O Fundo de Manutenção e Desenvolvimento da Educação Básica e de Valorização dos Profissionais da Educação (Fundeb) deverá movimentar R$ 370,3 bilhões em 2026. As estimativas constam na Portaria Interministerial nº 14/2025, publicada no Diário Oficial da União na última quarta-feira, 31/12, pelos ministérios da Educação (MEC) e da Fazenda (MF). O montante representa um crescimento de 8,54% em relação a 2025, quando o Fundo totalizou R$ 341,1 bilhões.
De acordo com os dados, a receita estimada para 2026 será composta por R$ 301,1 bilhões provenientes das contribuições dos estados, do Distrito Federal e dos municípios, além de R$ 69,2 bilhões de complementação da União. Os cálculos foram realizados pelo Fundo Nacional de Desenvolvimento da Educação (FNDE), autarquia vinculada ao Mec. A complementação federal, prevista para o próximo ano, representa um aumento de 23,3% em relação a 2025, quando o aporte da União foi de R$ 56,1 bilhões, o que significa um acréscimo de cerca de R$ 13 bilhões em recursos federais destinados à educação básica pública.
Para o ministro da Educação, Camilo Santana, a ampliação do financiamento terá impacto direto na qualidade do ensino. “Esse aumento significativo de recursos impacta diretamente o futuro das nossas crianças, jovens, professores e professoras. Com maior financiamento em 2026, vamos melhorar ainda mais a nossa educação”, afirmou. Já a presidente do FNDE, Fernanda Pacobahyba, destacou o papel do Fundo na redução das desigualdades. “O Fundeb é um pilar fundamental para a equidade na educação pública. São recursos para melhoria da infraestrutura escolar, aquisição de materiais pedagógicos e valorização docente”, ressaltou.

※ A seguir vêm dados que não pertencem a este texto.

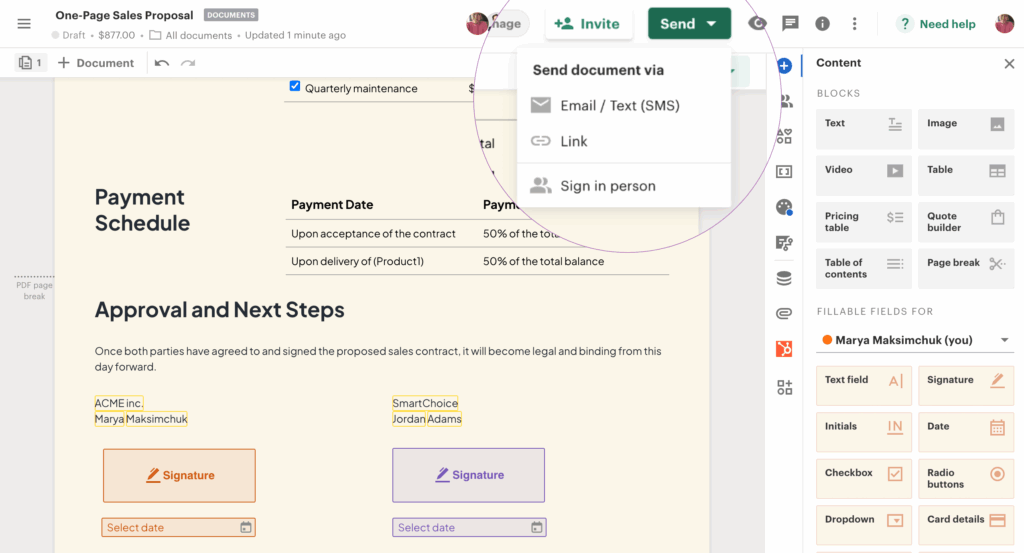Click the Invite button
This screenshot has height=553, width=1024.
click(588, 24)
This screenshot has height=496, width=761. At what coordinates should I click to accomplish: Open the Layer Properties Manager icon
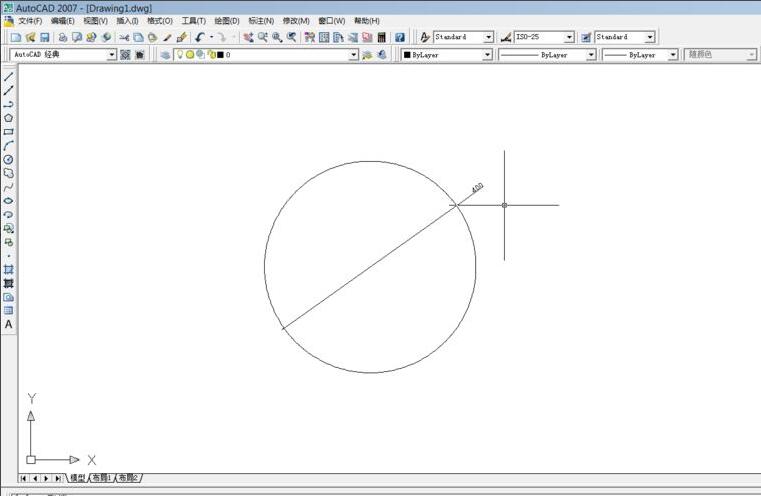point(165,55)
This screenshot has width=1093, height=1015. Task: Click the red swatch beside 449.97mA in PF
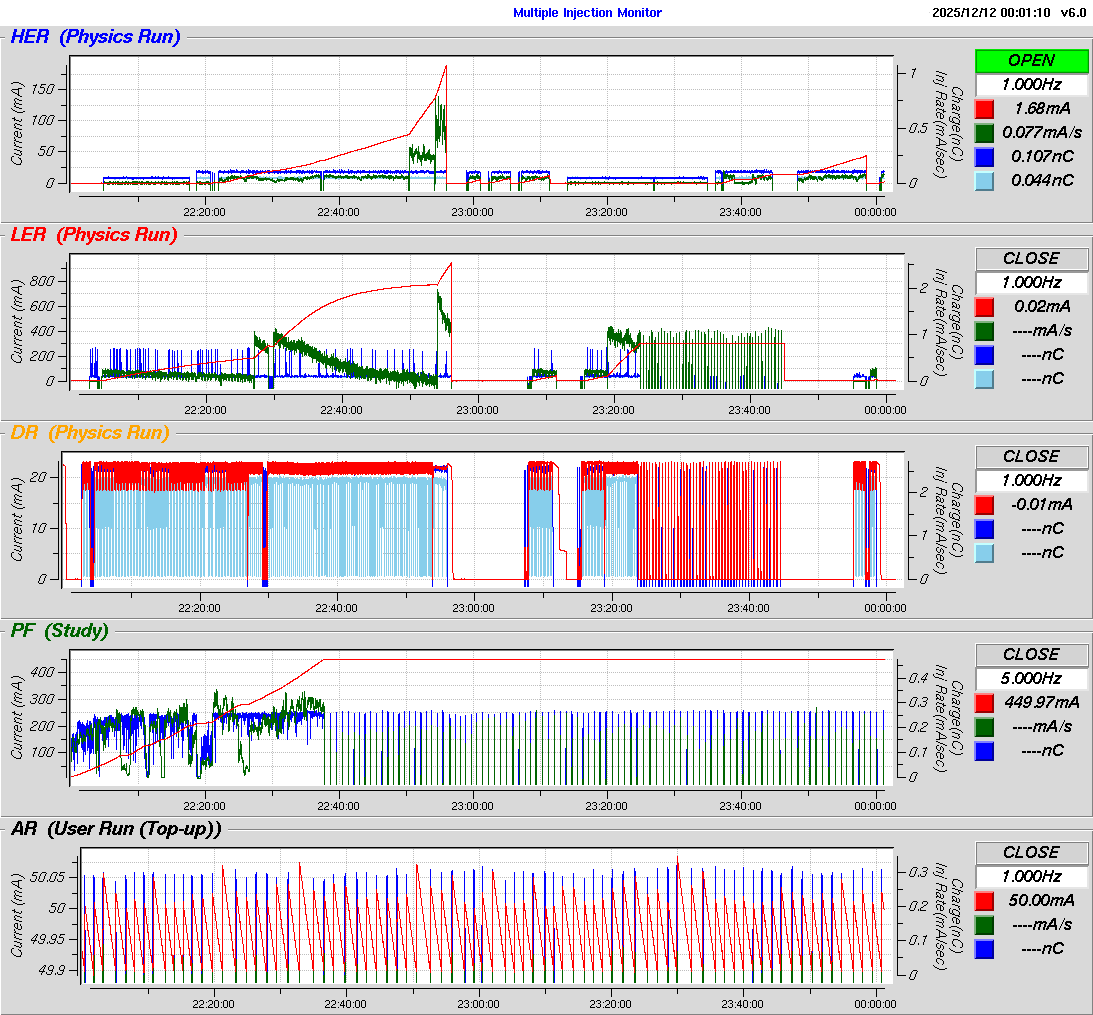point(984,702)
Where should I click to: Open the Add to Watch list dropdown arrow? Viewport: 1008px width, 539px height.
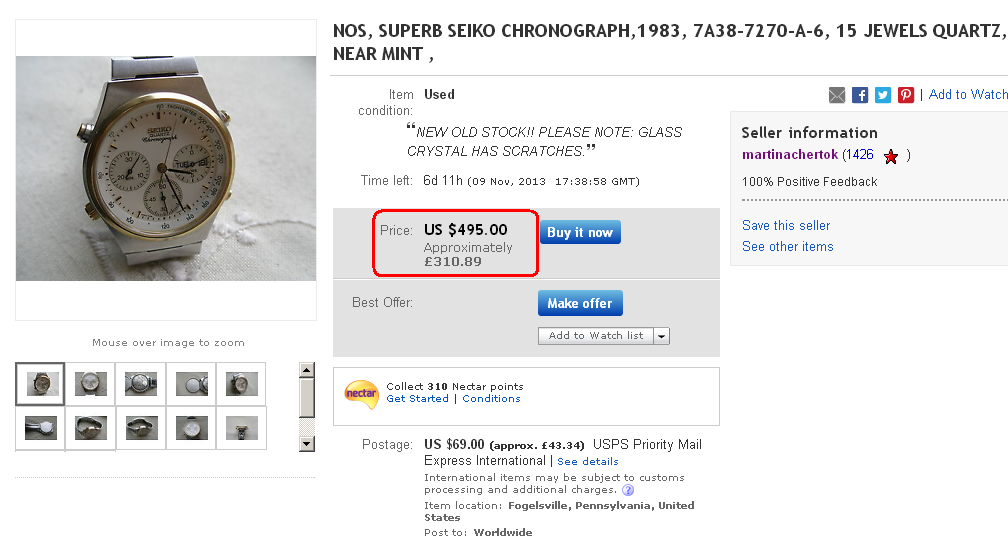(x=661, y=336)
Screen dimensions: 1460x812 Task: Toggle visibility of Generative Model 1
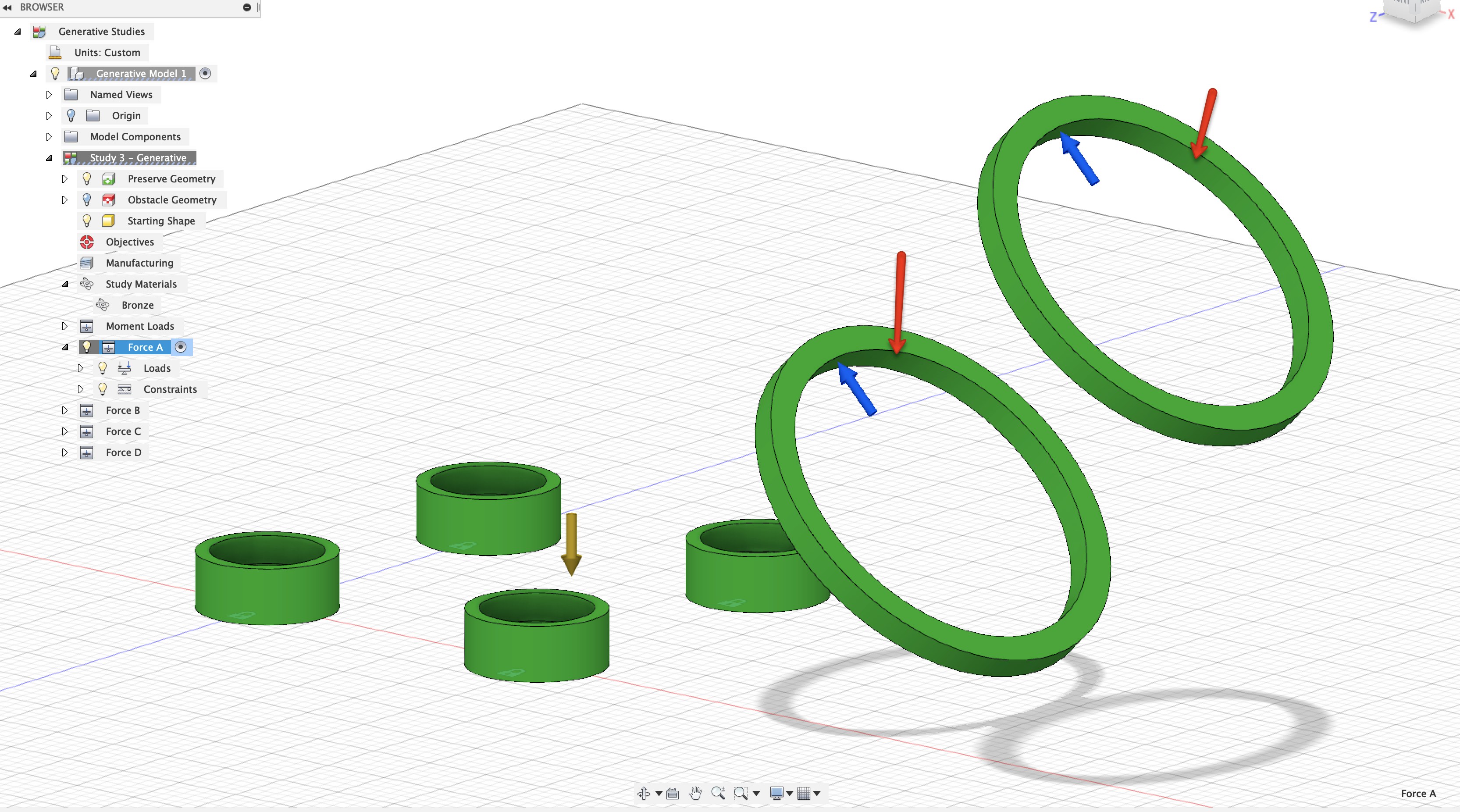point(54,73)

O crescimento das receitas do Fundeb em 2026 está relacionado ao aumento das projeções de arrecadação dos impostos e transferências que compõem o Fundo, além da integralização do percentual de complementação da União previsto na legislação do Novo Fundeb, que alcançará 23% no próximo ano. Desse total, 10% correspondem à complementação do Valor Anual por Aluno (VAAF), 10,5% ao Valor Anual Total por Aluno (VAAT) e 2,5% ao Valor Aluno Ano Resultado (VAAR), percentual que encerra o ciclo de ampliação progressiva da participação federal no financiamento do Fundo.

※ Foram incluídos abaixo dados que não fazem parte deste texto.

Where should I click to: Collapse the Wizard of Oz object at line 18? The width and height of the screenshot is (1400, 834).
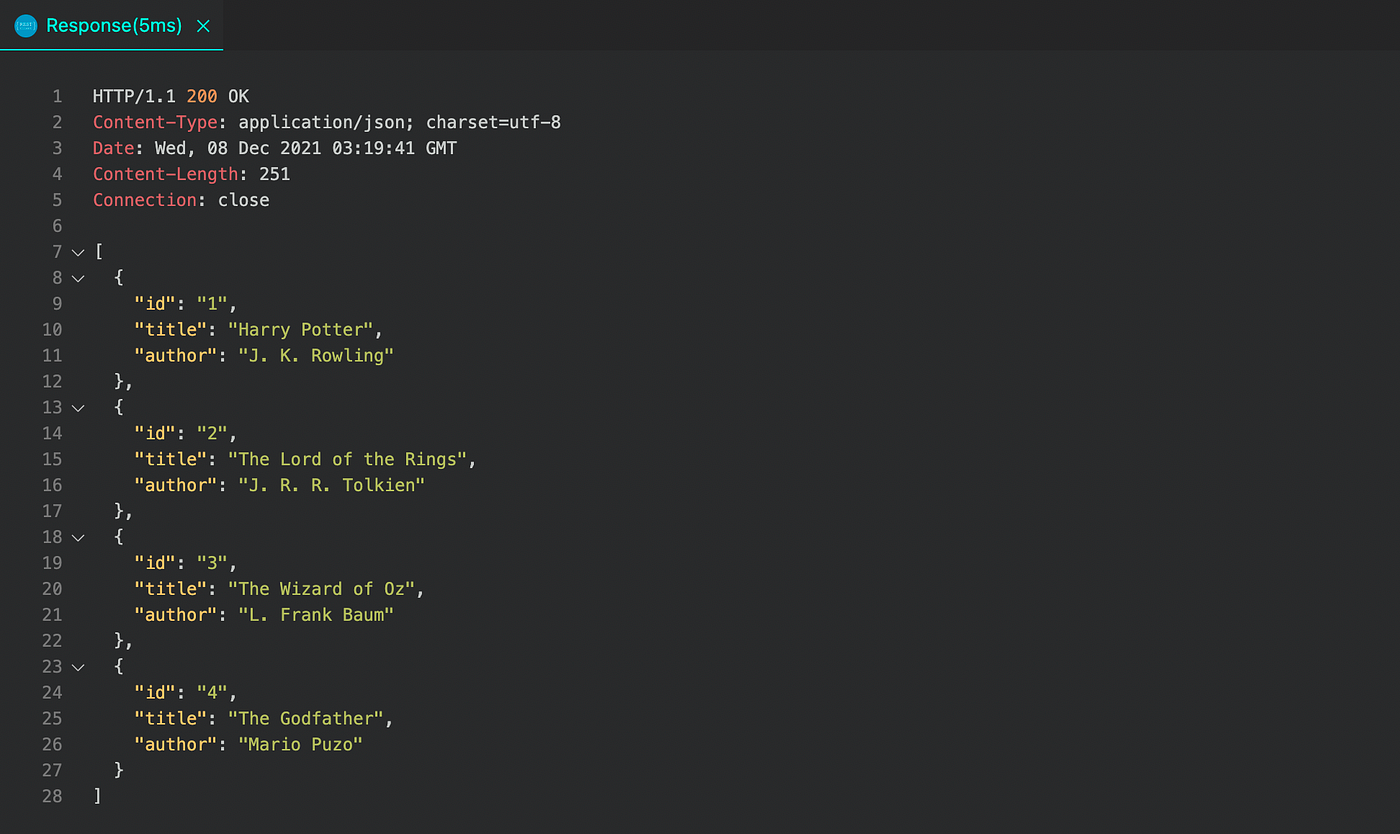78,537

A legislação também estabelece regras para a aplicação dos recursos. No mínimo 70% do total do Fundeb deverá ser destinado ao pagamento dos profissionais da educação básica em efetivo exercício, reforçando a política de valorização docente. Os 30% restantes deverão ser aplicados em ações de Manutenção e Desenvolvimento do Ensino (MDE), como melhorias na infraestrutura das escolas, aquisição de equipamentos e materiais pedagógicos.

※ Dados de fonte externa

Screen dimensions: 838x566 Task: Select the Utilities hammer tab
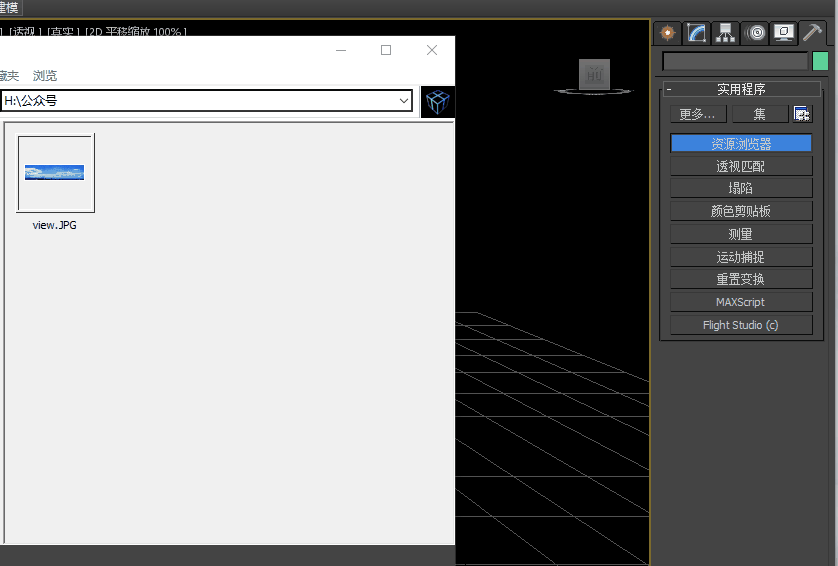pos(812,33)
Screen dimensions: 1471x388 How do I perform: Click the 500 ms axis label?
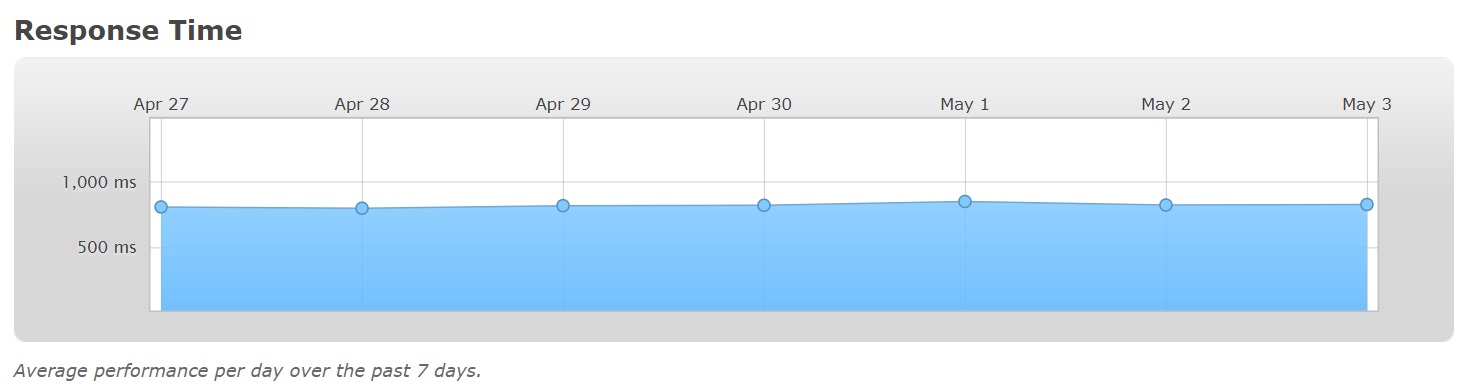pos(107,247)

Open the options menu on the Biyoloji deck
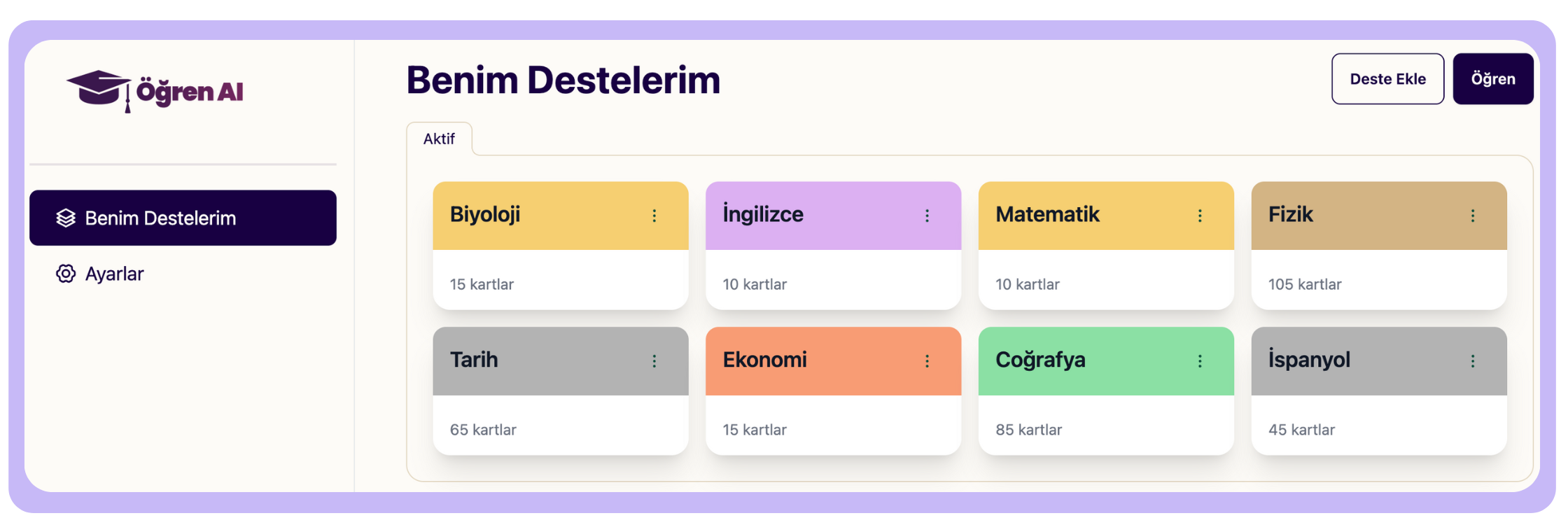(x=654, y=215)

As estimativas para 2026 consideram um total de 39,3 milhões de matrículas na educação básica pública em todo o país. No caso da complementação VAAR, 3.076 entes federativos cumpriram as condicionalidades exigidas para o recebimento dos recursos, o que evidencia avanços na adoção de indicadores voltados à melhoria da gestão e dos resultados educacionais. As complementações da União serão repassadas em 13 parcelas mensais, entre janeiro de 2026 e janeiro de 2027, com atualizações das estimativas a cada quatro meses, conforme determina a legislação do Novo Fundeb.